** Opening Given information block **

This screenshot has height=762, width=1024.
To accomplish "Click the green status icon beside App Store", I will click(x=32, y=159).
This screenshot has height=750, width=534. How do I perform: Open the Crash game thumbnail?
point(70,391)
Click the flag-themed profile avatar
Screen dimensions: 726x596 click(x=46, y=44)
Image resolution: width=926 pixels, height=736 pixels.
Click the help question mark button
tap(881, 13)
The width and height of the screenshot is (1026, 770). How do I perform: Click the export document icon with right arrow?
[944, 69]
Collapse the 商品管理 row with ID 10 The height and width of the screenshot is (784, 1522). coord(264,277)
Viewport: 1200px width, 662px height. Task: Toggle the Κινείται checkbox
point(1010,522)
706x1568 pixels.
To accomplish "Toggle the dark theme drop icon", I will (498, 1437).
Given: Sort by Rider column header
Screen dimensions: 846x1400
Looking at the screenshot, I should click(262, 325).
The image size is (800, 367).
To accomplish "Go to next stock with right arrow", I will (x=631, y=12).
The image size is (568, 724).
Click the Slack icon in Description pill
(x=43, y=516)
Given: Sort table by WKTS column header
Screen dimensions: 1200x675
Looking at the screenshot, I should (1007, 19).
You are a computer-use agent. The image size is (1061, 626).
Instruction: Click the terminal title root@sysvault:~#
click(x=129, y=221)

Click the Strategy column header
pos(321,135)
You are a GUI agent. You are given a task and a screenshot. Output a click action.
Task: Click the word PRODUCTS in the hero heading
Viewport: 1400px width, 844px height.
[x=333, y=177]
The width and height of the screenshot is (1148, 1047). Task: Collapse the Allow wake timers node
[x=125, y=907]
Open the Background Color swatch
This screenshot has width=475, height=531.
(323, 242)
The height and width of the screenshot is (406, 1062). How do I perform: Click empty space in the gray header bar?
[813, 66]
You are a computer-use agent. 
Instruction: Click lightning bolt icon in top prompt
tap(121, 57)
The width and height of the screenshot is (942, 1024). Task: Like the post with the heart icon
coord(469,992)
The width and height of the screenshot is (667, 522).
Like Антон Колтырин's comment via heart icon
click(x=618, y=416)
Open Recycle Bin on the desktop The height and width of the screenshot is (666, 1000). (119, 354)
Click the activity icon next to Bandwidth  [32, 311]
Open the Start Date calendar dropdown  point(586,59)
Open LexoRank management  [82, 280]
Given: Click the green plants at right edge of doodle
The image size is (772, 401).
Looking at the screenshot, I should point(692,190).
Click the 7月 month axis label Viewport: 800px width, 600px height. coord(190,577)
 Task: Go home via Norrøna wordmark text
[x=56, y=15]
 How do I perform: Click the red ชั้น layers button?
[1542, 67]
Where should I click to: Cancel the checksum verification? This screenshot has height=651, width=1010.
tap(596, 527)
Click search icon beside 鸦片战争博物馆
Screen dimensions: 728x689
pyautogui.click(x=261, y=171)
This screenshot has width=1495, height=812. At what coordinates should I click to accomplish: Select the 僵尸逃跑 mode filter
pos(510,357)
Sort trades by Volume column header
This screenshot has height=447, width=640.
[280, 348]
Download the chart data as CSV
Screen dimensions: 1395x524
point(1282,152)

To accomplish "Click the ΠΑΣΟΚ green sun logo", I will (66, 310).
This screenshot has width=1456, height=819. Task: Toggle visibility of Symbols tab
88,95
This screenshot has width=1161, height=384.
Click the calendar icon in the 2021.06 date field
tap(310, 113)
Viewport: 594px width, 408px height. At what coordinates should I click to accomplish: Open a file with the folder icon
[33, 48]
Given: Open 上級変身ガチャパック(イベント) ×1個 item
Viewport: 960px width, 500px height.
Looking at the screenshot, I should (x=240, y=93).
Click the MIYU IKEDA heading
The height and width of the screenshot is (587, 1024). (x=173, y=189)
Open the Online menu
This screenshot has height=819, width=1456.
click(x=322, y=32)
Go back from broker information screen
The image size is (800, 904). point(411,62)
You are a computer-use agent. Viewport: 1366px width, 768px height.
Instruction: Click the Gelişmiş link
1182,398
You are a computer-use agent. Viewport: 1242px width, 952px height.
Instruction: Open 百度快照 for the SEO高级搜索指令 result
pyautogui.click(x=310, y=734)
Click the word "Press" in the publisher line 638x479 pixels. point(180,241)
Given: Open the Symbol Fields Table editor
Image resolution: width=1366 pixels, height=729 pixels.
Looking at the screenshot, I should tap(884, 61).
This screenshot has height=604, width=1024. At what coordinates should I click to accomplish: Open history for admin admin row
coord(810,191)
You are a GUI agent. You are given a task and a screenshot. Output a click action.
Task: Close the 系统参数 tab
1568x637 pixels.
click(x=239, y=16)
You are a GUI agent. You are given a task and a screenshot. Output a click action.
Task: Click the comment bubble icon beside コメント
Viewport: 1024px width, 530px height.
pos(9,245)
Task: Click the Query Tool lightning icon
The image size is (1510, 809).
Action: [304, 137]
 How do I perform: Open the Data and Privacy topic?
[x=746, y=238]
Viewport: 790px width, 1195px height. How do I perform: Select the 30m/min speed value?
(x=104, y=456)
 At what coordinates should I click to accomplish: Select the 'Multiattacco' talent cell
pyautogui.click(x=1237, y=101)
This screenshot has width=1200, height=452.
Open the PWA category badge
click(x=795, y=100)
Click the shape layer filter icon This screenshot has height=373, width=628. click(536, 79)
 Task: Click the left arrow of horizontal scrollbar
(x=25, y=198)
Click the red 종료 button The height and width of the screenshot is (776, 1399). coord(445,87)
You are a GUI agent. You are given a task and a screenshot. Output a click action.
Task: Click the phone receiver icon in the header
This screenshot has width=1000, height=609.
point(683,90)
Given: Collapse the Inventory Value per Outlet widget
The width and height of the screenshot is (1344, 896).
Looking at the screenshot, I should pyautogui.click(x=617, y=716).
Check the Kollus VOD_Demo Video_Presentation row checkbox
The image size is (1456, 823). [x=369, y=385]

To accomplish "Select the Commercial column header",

** Closing Given information block **

Begin with the first line of the listing and copy exactly through the line that contains "The image size is (800, 367).", please, keeping both ends and leaving out everything after.

**Exercise result**
This screenshot has height=762, width=1024.
To accomplish "Click the green status icon beside App Store", I will click(x=32, y=159).
This screenshot has height=750, width=534. How do I perform: Open the Crash game thumbnail?
point(70,391)
Click the flag-themed profile avatar
Screen dimensions: 726x596 click(x=46, y=44)
Image resolution: width=926 pixels, height=736 pixels.
Click the help question mark button
tap(881, 13)
The width and height of the screenshot is (1026, 770). How do I perform: Click the export document icon with right arrow?
[944, 69]
Collapse the 商品管理 row with ID 10 The height and width of the screenshot is (784, 1522). coord(264,277)
Viewport: 1200px width, 662px height. Task: Toggle the Κινείται checkbox
point(1010,522)
706x1568 pixels.
To accomplish "Toggle the dark theme drop icon", I will (498, 1437).
Given: Sort by Rider column header
Screen dimensions: 846x1400
Looking at the screenshot, I should click(262, 325).
The image size is (800, 367).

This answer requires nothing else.